Any object that is still 'pointed at' by a local 'slot' in an active method cannot be garbage collected. Slots don't disappear. So in your example code, yes, in java (the language) terms, The obj variable no longer exists, but in java (the virtual machine) terms, it does - that method has 1 slot, and the first slot is pointing at that object. javac is not going to decide to add additional code just to undo this fact to aid garbage collection - the billions of memory writes this would entail would be almost entirely useless and would dwarf the gains!

Instead when a method exits, its stack space and those slots all get reused (and marked away as no longer preventing garbage collection in a much smarter fashion that explicitly writing over them), and that's 'fast enough' for pretty much all intents and purposes.

This does mean that in extremely rare cases where you do something like this:

void example() {
  {
    List<String> list = ... make some GIGANTIC 1GB+ list ...
    process(list);
  }

  callSomeMethodThatAlsoNeedsTonsOfMemory();
}

you're going to run into memory errors, and it is wise to add an explicit list = null; in the middle. Except, that's not actually true - what's much better is to take the 'block' as written above and stick that in a method, then replace this method with just 2 calls. Now there's no need for that - the fact that the method containing the 1GB+ list (and the process(list) call) ends before callSomeMethodThatAlsoNeedsTonsOfMemory begins means its slots are cleared as normal.
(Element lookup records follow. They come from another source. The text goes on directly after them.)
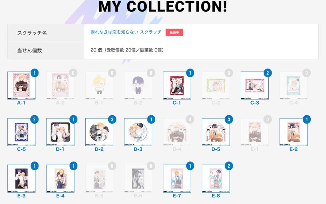Click the D-5 item thumbnail
Screen dimensions: 326x204
pyautogui.click(x=216, y=132)
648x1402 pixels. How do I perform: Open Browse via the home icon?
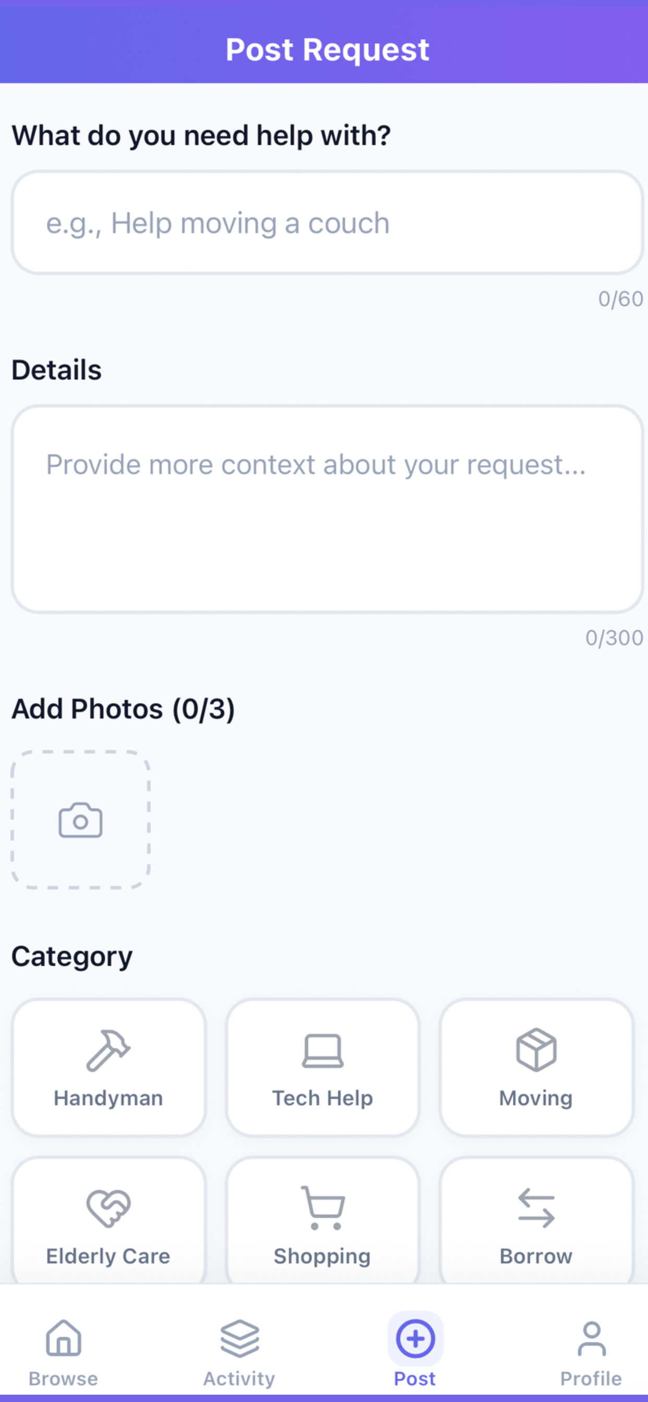64,1337
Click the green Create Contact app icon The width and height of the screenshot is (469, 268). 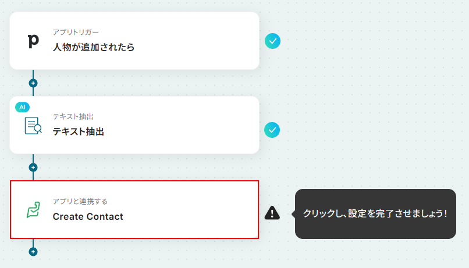[x=34, y=210]
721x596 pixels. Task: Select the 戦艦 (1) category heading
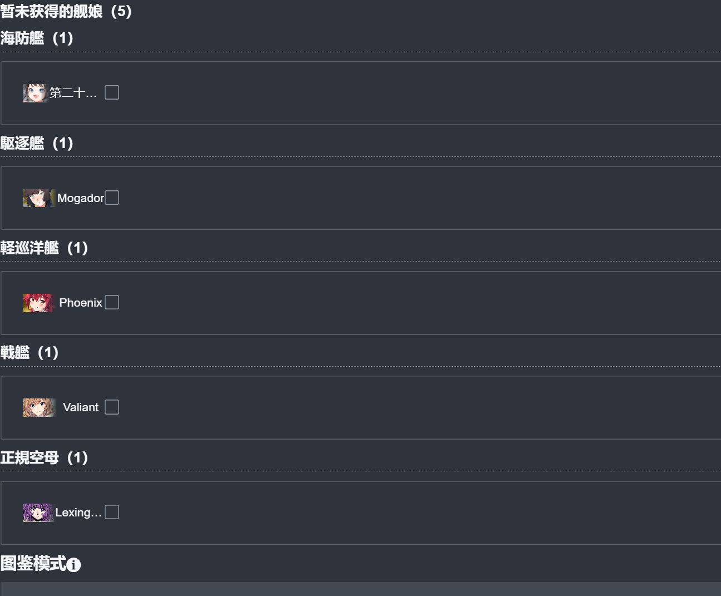tap(30, 352)
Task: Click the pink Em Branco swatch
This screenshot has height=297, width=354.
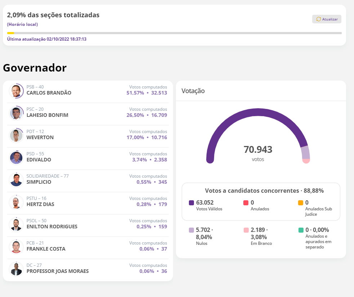Action: 246,230
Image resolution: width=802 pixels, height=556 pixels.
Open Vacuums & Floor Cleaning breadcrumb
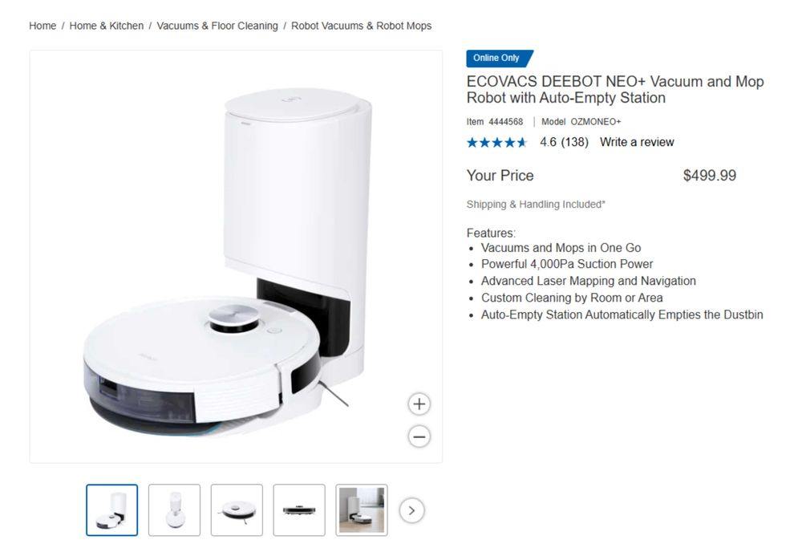(217, 26)
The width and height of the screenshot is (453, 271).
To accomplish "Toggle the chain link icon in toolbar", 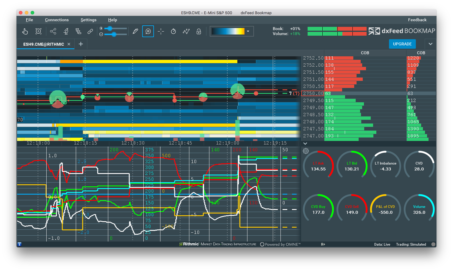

And to go up even further - it's probably unwise to make a gigantic list and then process it, just to garbage collect it immediately afterwards. There are frightfully few algorithms where that makes sense - most likely you either wanted to process this data unit-by-unit (instead of generating 1 million entries, sticking them in a list, then processing the list - in a loop generate 1 entry, process it, then generate the next, process that, and so on), or, hey if it takes 1GB it will probably take 100GB if you scale a bit more, so this needs a disk-backed database solution instead.

In other words, it is entirely intentional that the JVM can in these exotic circumstances fail to GC when it could have.

NB: System.gc() is merely a request; a hint of sorts. It doesn't guarantee that garbage collection will actually occur. However, it usually 'works', and the explanation for what you are witnessing has nothing to do with the fact that System.gc isn't a guarantee.